Sem delongas, partimos para o nosso destino.
Não tinhamos tempo de sobra e não sabíamos qual o tipo de reforços que os homens da milícia poderiam ter.

Alguns kilômetros na estrada, chegamos no início de nosso objetivo, o início do que pode ser a nossa grande jornada.
Algumas lendas de meu povo dizem que existe uma grande jornada para cada criatura.
Uma jornada que transforma e até termina com a sua vida, mas que de uma forma ou de outra, é impossível fugir dela.
Que seja, não temos mais o que fazer, e se não fizermos algo, não teremos mais para onde ir.

Kalian, o arremeçador de adagas partiu furtivamente para avaliar a situação.
À nossa frente, um acampamento kobold barrava nosso acesso à entrada do que seria o esconderijo dos milicianos.
Tinhamos que entrar em segredo e enfrentar essas pequenas criaturas malévolas, e mais o que tivesse dentro daquele covil.
Ele retornou em pouco tempo, disse q “limpou a área”, e q podíamos avançar até a entrada de uma caverna, onde existia uma concentração maior de inimigos.

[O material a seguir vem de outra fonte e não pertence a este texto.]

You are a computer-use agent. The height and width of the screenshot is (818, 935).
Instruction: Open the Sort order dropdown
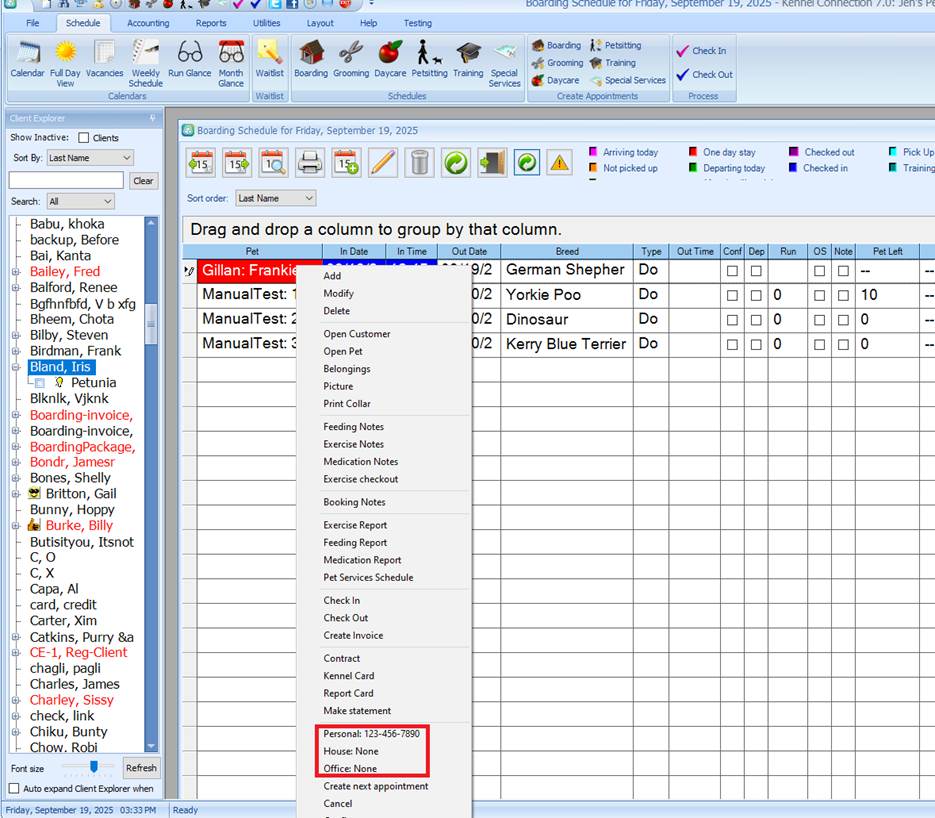[x=275, y=198]
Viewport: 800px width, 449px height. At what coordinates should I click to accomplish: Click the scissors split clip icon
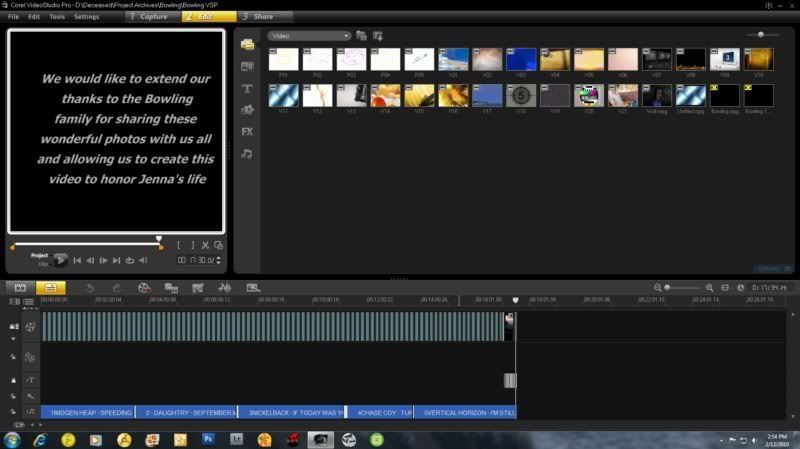coord(205,245)
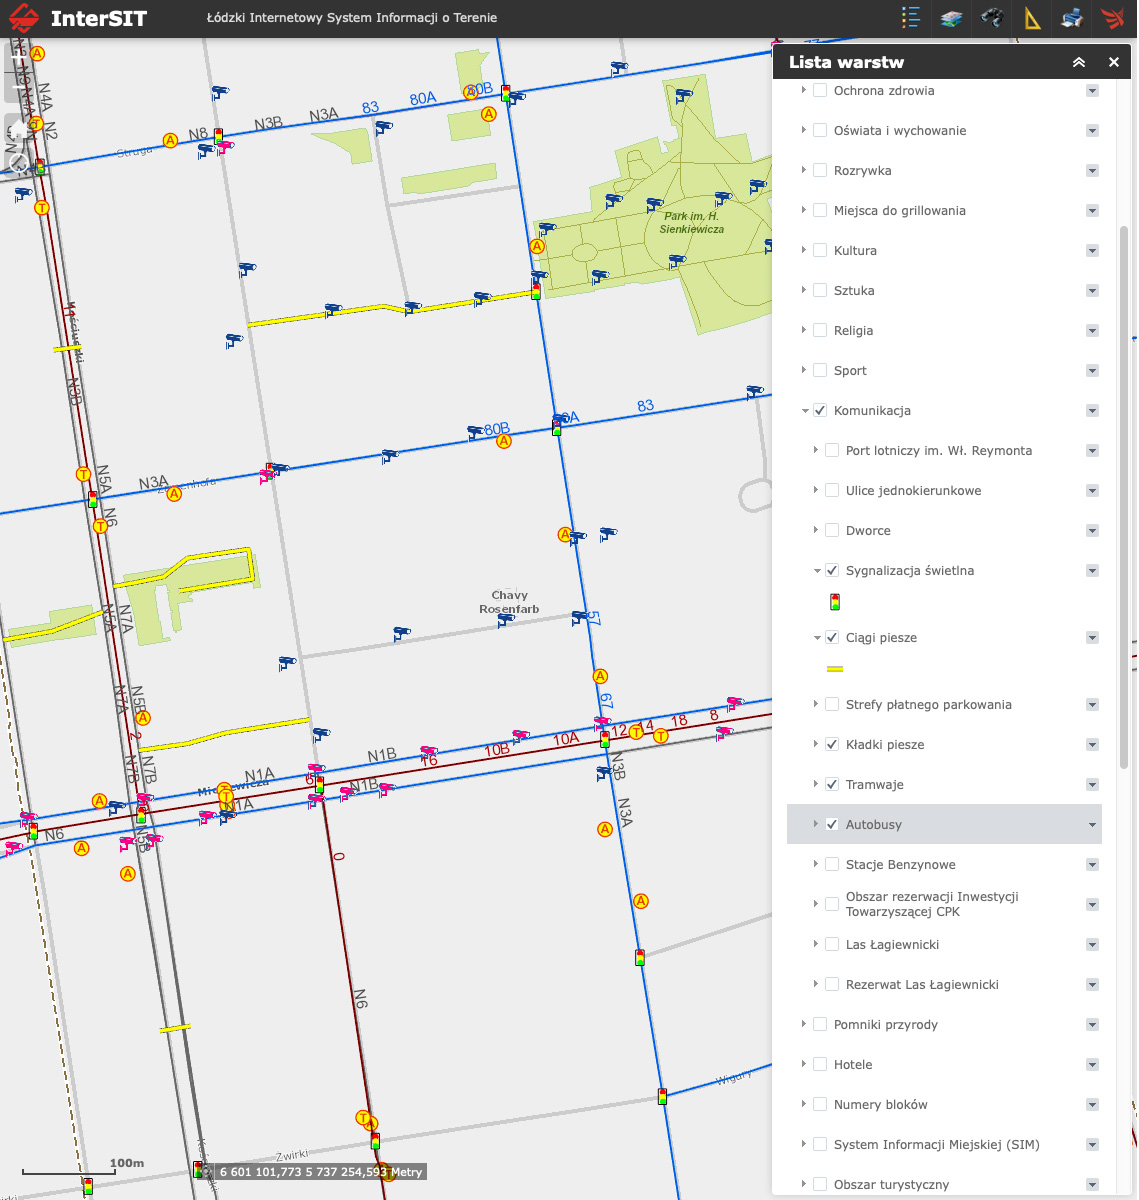Open the legend list icon in toolbar

pyautogui.click(x=910, y=18)
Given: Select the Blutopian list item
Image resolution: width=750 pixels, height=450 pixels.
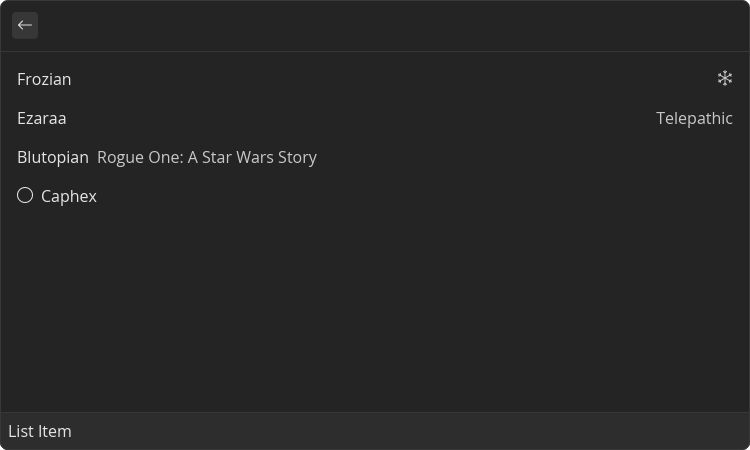Looking at the screenshot, I should pos(52,157).
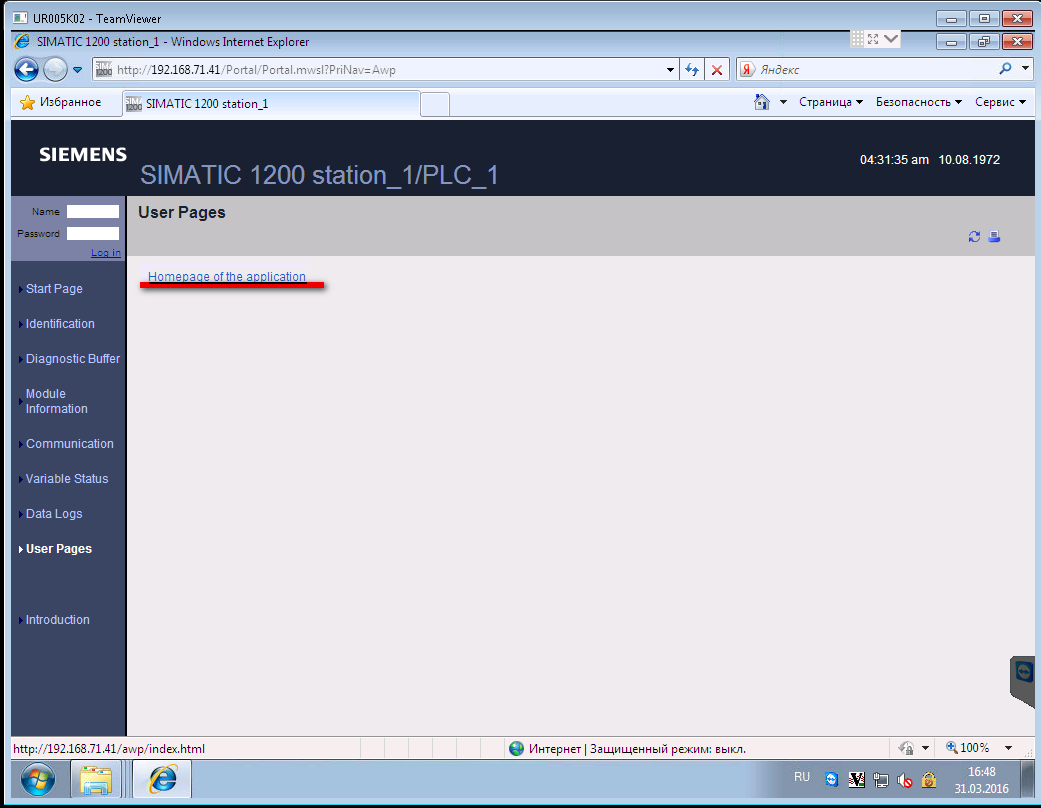
Task: Open the Diagnostic Buffer page
Action: [72, 359]
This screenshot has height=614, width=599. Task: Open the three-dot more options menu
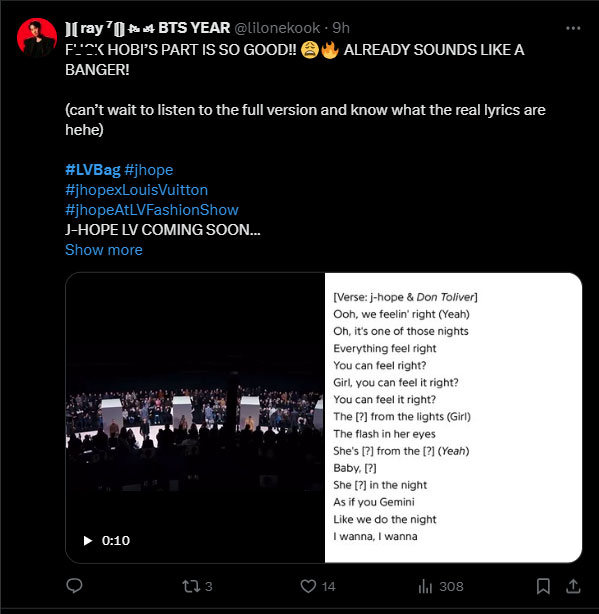tap(573, 28)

Hora da desforra, aqueles kobolds não teriam tempo de gritar por suas vidas.
Seguindo orientações de Thundersword teríamos que atacar todos ao mesmo tempo, qualquer tentativa de separar aquele grupo de guarda iria fazer com que entrassem na caverna, selassem a porta e chamassem reforços. E não queríamos isso.

Nos posicionamos e avançamos.
Eram algo próximo de 12 kobolds. Entre eles, alguns q carregavam escudos e lanças e outro clérigo, com suas magias oriundas de um deus dragão.
Não tiveram chance.
Ao morrer, o clérigo ainda tentou enviar uma mensagem a alguém que ele chamou de “Dente de Ferro”.
Pois bem, aproveitei do utilitário arcano (uma pedra de aparência ordinária utilizada p enviar mensagens curtas) para mandar algumas boas mensagens ao tal Dente de Ferro.
Ele já sabia que chegávamos, plantar um pouco de medo e raiva em seu coração poderia não ser tão útil em batalha, mas nos tranquila.

No primeiro salão de entrada, novo confronto.
O espaço era apertado mas não foi tão dificil. De repente, ouvimos sons de trás, queriam nos emboscar.
Esses kobolds me irritavam cada vez mais.
Me posicionei na retaguarda para recebê-los com mais algumas ondas de choque arcano.

Kalian veio ao meu lado e conseguimos segura-los até a chegada de nossos reforços.
A próxima etapa parecia ser um pouco mais complicada.
Um grande salão, com um rio subterrâneo no meio e dois hobgoblins arqueiros em locais estratégicos no meio do rio, pisando em grandes pedras.
Ao tentar observar, nosso ladino Kalian foi recebido por uma grande flecha que lhe rasgou o ombro. Mais um pouco teríamos a companhia de um ladino maneta.

Enquanto tentávamos desferir alguns ataques à distância, e algumas criaturas ainda emergiam das águas, ouço mais kobolds barulhentos se aproximarem por tras para nos emboscar novamente. De onde, afinal, aquelas criaturas estavam vindo.
Mas dessa vez, elas é que foram surpreendidas por uma bela carga de fogo mágico deste que vos fala.
Uma dúzia de kobolds reduzidos a cinzas.
É mais do que merecem por meses de roubos e assassinatos à mercadores daquela região.

Um kobold fugiu enquanto os hobgoblins eram derrotados.
Nos mostrou a porta que provavelmente levava ao seu chefe. Fugiu tentando me ofender com aquela voz esganiçada. Responderei as ofensas sobre o seu pequeno cadáver.